▶ Given entries

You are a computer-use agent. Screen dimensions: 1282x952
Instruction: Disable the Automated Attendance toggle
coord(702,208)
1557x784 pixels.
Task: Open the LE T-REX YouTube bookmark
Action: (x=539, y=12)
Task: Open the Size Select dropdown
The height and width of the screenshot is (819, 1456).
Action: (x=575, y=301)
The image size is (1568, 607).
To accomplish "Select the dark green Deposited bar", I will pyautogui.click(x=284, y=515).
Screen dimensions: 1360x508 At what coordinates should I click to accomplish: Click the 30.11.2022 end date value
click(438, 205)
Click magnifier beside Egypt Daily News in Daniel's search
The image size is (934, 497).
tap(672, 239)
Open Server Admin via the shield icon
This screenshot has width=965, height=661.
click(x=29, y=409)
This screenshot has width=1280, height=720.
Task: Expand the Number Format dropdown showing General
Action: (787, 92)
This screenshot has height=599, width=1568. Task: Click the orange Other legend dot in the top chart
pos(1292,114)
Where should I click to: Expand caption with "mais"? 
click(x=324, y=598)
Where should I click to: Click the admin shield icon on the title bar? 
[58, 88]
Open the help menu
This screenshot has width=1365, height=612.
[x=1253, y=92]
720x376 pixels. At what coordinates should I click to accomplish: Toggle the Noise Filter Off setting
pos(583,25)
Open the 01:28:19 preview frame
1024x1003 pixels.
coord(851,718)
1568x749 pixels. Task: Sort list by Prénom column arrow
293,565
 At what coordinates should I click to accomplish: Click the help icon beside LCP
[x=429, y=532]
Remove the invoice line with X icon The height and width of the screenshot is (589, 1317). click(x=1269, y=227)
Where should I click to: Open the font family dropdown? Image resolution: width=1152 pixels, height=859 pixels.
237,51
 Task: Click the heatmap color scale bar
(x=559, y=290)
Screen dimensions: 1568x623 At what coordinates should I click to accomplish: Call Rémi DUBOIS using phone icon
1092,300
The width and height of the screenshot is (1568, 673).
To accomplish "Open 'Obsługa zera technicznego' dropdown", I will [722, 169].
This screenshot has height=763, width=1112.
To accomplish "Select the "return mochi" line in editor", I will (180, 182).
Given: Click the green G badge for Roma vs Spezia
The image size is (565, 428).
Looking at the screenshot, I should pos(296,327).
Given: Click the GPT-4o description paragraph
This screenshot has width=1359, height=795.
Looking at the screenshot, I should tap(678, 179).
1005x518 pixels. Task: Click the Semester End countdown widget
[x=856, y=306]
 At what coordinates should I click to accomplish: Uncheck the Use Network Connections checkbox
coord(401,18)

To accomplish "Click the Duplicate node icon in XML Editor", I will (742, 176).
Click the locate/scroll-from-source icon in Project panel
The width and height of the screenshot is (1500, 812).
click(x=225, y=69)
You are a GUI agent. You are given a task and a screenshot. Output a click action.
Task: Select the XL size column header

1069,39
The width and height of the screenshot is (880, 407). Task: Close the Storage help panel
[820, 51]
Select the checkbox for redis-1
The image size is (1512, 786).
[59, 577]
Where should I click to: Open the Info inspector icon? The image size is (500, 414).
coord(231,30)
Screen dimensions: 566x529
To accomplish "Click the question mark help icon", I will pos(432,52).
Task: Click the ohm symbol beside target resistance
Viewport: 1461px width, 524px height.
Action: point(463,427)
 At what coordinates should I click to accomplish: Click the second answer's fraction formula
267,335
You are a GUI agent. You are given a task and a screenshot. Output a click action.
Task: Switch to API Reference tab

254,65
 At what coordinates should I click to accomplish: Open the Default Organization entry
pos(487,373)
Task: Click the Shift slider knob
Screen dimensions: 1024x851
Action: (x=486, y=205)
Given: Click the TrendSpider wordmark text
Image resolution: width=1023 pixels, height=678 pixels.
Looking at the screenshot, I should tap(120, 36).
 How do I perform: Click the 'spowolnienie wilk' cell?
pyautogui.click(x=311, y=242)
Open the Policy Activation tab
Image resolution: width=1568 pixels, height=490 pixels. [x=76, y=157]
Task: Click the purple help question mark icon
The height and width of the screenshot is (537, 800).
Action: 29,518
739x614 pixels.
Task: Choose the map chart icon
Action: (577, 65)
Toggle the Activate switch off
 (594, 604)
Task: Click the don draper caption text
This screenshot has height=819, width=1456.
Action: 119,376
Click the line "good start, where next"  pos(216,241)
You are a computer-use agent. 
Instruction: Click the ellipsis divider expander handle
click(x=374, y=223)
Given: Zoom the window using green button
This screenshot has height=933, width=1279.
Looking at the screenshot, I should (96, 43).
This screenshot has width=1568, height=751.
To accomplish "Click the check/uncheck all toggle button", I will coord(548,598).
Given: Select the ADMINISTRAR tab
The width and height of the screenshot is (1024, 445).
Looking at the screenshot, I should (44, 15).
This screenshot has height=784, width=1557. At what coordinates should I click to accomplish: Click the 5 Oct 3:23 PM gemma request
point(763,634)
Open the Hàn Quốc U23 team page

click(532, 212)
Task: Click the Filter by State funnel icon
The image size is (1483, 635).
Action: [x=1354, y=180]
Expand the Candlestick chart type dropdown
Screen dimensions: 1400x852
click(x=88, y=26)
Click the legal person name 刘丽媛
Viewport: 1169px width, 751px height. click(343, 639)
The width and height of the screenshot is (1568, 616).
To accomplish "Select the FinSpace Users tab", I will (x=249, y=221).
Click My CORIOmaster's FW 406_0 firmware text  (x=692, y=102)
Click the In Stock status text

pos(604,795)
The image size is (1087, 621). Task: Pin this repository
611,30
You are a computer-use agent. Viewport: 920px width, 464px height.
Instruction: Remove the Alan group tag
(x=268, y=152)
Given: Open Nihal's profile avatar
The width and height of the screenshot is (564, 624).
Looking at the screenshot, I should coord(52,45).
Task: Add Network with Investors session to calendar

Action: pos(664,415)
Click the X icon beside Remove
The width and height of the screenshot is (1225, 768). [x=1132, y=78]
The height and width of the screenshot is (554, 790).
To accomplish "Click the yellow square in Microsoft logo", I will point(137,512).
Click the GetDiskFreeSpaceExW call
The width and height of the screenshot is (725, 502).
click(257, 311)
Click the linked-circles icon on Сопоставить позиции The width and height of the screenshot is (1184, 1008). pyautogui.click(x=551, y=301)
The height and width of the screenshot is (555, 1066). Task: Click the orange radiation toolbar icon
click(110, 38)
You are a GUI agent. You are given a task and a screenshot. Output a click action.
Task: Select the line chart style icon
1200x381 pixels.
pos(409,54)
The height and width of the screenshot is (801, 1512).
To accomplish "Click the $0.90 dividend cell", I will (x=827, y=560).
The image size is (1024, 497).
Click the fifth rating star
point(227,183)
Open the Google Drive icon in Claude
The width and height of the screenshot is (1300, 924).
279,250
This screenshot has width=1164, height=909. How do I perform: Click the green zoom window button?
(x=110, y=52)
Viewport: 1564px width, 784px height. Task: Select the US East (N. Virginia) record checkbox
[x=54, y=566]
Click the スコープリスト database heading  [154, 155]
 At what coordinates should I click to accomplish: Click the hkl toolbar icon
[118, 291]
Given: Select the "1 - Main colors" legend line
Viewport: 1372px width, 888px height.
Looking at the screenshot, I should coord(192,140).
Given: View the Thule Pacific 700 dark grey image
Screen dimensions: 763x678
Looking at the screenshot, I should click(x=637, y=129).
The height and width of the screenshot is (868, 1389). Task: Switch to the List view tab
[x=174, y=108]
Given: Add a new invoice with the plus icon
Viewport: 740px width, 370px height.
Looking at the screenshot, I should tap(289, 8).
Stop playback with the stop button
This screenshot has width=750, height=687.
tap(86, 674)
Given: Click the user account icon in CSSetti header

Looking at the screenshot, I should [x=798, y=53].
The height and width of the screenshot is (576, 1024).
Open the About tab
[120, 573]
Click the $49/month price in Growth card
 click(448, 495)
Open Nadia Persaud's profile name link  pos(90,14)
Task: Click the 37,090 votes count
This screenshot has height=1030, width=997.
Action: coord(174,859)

▶ Problem
Reproduce, unchanged, the stretch of items from the line containing "Click the legal person name 刘丽媛" through the line containing "Click the linked-circles", including both of those lines.

▶ Answer to the problem
Click the legal person name 刘丽媛
Viewport: 1169px width, 751px height. click(343, 639)
The width and height of the screenshot is (1568, 616).
To accomplish "Select the FinSpace Users tab", I will (x=249, y=221).
Click My CORIOmaster's FW 406_0 firmware text  (x=692, y=102)
Click the In Stock status text

pos(604,795)
The image size is (1087, 621). Task: Pin this repository
611,30
You are a computer-use agent. Viewport: 920px width, 464px height.
Instruction: Remove the Alan group tag
(x=268, y=152)
Given: Open Nihal's profile avatar
The width and height of the screenshot is (564, 624).
Looking at the screenshot, I should coord(52,45).
Task: Add Network with Investors session to calendar

Action: pos(664,415)
Click the X icon beside Remove
The width and height of the screenshot is (1225, 768). [x=1132, y=78]
The height and width of the screenshot is (554, 790).
To accomplish "Click the yellow square in Microsoft logo", I will point(137,512).
Click the GetDiskFreeSpaceExW call
The width and height of the screenshot is (725, 502).
click(257, 311)
Click the linked-circles icon on Сопоставить позиции The width and height of the screenshot is (1184, 1008). pyautogui.click(x=551, y=301)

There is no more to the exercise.